— WORK REQUEST —
Each entry must be returned exactly. None may be omitted.

Collected data entries:
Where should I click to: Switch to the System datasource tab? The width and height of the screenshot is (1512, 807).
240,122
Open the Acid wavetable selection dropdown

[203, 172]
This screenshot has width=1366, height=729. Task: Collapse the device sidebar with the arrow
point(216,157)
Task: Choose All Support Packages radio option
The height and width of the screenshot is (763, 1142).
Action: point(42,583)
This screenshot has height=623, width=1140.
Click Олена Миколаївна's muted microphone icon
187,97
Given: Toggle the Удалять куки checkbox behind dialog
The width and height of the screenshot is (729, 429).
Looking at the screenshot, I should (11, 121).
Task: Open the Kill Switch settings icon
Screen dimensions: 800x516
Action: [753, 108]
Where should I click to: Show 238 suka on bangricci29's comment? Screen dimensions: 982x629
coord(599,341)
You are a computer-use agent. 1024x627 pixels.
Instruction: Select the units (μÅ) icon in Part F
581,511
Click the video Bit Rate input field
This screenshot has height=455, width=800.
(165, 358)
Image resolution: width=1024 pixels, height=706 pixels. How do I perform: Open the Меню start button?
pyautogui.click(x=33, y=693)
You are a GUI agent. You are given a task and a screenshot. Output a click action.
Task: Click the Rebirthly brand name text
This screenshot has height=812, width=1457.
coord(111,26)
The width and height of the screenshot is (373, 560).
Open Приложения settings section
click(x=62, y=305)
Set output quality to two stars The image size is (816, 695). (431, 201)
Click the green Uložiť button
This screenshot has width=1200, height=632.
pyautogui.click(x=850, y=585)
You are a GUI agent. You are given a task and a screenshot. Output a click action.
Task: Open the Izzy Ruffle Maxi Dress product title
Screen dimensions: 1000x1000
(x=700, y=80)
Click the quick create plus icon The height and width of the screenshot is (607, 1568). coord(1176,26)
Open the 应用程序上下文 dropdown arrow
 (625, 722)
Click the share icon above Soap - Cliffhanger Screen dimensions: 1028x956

— SOLVED EXERCISE —
Where should I click to: Switch to the System datasource tab? The width and height of the screenshot is (1512, 807).
240,122
Open the Acid wavetable selection dropdown

[203, 172]
This screenshot has width=1366, height=729. Task: Collapse the device sidebar with the arrow
point(216,157)
Task: Choose All Support Packages radio option
The height and width of the screenshot is (763, 1142).
Action: point(42,583)
This screenshot has height=623, width=1140.
Click Олена Миколаївна's muted microphone icon
187,97
Given: Toggle the Удалять куки checkbox behind dialog
The width and height of the screenshot is (729, 429).
Looking at the screenshot, I should (11, 121).
Task: Open the Kill Switch settings icon
Screen dimensions: 800x516
Action: [753, 108]
Where should I click to: Show 238 suka on bangricci29's comment? Screen dimensions: 982x629
coord(599,341)
You are a computer-use agent. 1024x627 pixels.
Instruction: Select the units (μÅ) icon in Part F
581,511
Click the video Bit Rate input field
This screenshot has height=455, width=800.
(165, 358)
Image resolution: width=1024 pixels, height=706 pixels. How do I perform: Open the Меню start button?
pyautogui.click(x=33, y=693)
You are a GUI agent. You are given a task and a screenshot. Output a click action.
Task: Click the Rebirthly brand name text
This screenshot has height=812, width=1457.
coord(111,26)
The width and height of the screenshot is (373, 560).
Open Приложения settings section
click(x=62, y=305)
Set output quality to two stars The image size is (816, 695). (431, 201)
Click the green Uložiť button
This screenshot has width=1200, height=632.
pyautogui.click(x=850, y=585)
You are a GUI agent. You are given a task and a screenshot. Output a click action.
Task: Open the Izzy Ruffle Maxi Dress product title
Screen dimensions: 1000x1000
(x=700, y=80)
Click the quick create plus icon The height and width of the screenshot is (607, 1568). coord(1176,26)
Open the 应用程序上下文 dropdown arrow
 (625, 722)
Click the share icon above Soap - Cliffhanger Screen dimensions: 1028x956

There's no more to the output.